Lida es una abuelita que en marzo cumplirá 88 años. Empezó a venir a la parroquia la primavera pasada porque la invitó su hija y el pasado mes de julio se confesó por primera vez en su vida. Durante 25 años ha trabajado como pastora: sabe cuidar y esquilar a las ovejas. De pequeña aprendió, en alemán, algunas respuestas del catecismo, y todavía las recuerda. El problema es que no estoy seguro de que sepa lo que significan. Habla ruso pero es analfabeta. No ha sido fácil prepararla para el bautismo. Todavía no se sabe de memoria el padrenuestro. En Navidad se puso enferma, pero el domingo siguiente, fiesta de la familia, vino a misa y quiso besar al niño Jesús. Le regalé un calendario con las fiestas litúrgicas, de modo que su hija pueda ayudarle a orientarse durante el año. Luego dobló en cuatro para guardarlo en el bolsillo y no sé si lo sacará de ahí algún día.

Todos los años, cuando se acerca la Navidad, me digo que estoy delante de algo nuevo que me provoca a mirar con ojos nuevos lo que sucede, sobre todo los encuentros que tengo. Estos días Alfredo, el sacerdote que vive conmigo en Novosibirsk, me recordaba algo de lo que estoy seguro. «La Navidad nos sorprende. La resurrección es Dios que manifiesta su potencia de Dios. Dios es Dios. Pero la Navidad es que Dios se hace limitado como nosotros… Es realmente una sorpresa». En 1995, si no me equivoco, al volver de una asamblea de la Fraternidad sacerdotal San Carlos Borromeo, antes de regresar a Roma, pasamos a saludar a don Giussani. No recuerdo las palabras exactas, pero nos habló, como él sabía hacer, precisamente de la Encarnación: algo de lo que debemos partir todos los días. Por eso rezamos el Ángelus tres veces al día.

==================================================

Consigna 1
Transcribe sin cambios una parte del fragmento: empieza en las palabras que contienen "Todos los años, cuando" y termina después de "veces al día.".
Consigna 2
Escribe la continuación del fragmento sobre Lida y la Navidad a partir de su última oración.
Las líneas no tienen ninguna relación con este fragmento.

==================================================

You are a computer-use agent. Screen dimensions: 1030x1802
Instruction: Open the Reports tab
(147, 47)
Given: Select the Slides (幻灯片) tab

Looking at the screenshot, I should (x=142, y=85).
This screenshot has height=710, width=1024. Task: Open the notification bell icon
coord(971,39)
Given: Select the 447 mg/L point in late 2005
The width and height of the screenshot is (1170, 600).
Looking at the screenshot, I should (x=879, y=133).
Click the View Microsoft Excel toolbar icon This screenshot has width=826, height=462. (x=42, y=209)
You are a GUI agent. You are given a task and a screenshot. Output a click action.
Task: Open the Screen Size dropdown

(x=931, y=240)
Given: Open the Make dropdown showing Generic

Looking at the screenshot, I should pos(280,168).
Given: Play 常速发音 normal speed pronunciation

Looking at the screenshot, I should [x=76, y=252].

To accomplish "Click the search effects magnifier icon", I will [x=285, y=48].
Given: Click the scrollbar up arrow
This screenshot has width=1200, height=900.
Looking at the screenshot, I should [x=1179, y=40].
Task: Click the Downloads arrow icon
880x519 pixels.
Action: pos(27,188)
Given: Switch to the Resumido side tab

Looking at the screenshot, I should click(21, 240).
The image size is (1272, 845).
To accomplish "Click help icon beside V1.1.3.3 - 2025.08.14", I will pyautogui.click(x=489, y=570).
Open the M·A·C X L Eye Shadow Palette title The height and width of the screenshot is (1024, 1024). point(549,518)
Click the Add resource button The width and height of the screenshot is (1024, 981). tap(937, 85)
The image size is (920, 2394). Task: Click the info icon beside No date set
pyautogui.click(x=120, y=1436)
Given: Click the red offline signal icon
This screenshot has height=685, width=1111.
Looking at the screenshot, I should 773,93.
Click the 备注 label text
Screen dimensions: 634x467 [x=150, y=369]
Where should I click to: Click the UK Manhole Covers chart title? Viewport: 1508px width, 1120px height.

==================================================

Respuesta del ejercicio 1
Todos los años, cuando se acerca la Navidad, me digo que estoy delante de algo nuevo que me provoca a mirar con ojos nuevos lo que sucede, sobre todo los encuentros que tengo. Estos días Alfredo, el sacerdote que vive conmigo en Novosibirsk, me recordaba algo de lo que estoy seguro. «La Navidad nos sorprende. La resurrección es Dios que manifiesta su potencia de Dios. Dios es Dios. Pero la Navidad es que Dios se hace limitado como nosotros… Es realmente una sorpresa». En 1995, si no me equivoco, al volver de una asamblea de la Fraternidad sacerdotal San Carlos Borromeo, antes de regresar a Roma, pasamos a saludar a don Giussani. No recuerdo las palabras exactas, pero nos habló, como él sabía hacer, precisamente de la Encarnación: algo de lo que debemos partir todos los días. Por eso rezamos el Ángelus tres veces al día.

Respuesta del ejercicio 2
Amanece el 30 de diciembre en la llanura de Siberia

Me pregunto: ¿qué implica la Navidad? Que Dios se dé a conocer a estas personas a través de mí, que voy a verlos. Pero veo tantos límites: a veces no puedo viajar, por la situación meteorológica o porque no hay nadie que pueda acompañarme. Aquí es impensable entrar solo en casa una madre joven. Sería un escándalo. Pero la Navidad también es esto: un límite que no se puede eliminar, pero es un límite que se convierte en oración. «Señor, hazme entender cómo puedo estar presente allí donde me llamas». Pero el misterio de la Encarnación no es solo mi límite, sino también el de los demás. El de la viejecita que no sabe leer y a la que tengo que intentar enseñar el catecismo de memoria. Es el límite de la babuska sorda, a la que tengo que gritar en la oreja. El de quien tiene vacas y no puede ir a la iglesia cuando yo quiera. El límite del que se va, del que está enfermo, del que no entiende. Soy yo quien tiene que ir donde están ellos, respetando su historia. Es un límite que hay que abrazar tal cual es. De otro modo no sucede nada. ¿Por qué puedo abrazarlo todo, hasta el límite? Porque yo soy el primero en ser abrazado por un acontecimiento que me ha sucedido.

A los 14 años iba al colegio de los salesianos en Valtellina. Allí aparecieron unos chicos de Gioventù Studentesca para contarnos su experiencia. Al final del encuentro, pensé que me habría gustado ser amigo suyo. Pero no tomé iniciativa alguna. Al día siguiente, uno de ellos se me acercó y me dijio: «Hola, ¿tú qué hacer?». Ese fue el inicio, eso es la Navidad. Él que viene hacia ti, donde estás, como eres. Yo le pido esto al Señor: que sea fiel a esta manera que tiene de salirnos al encuentro.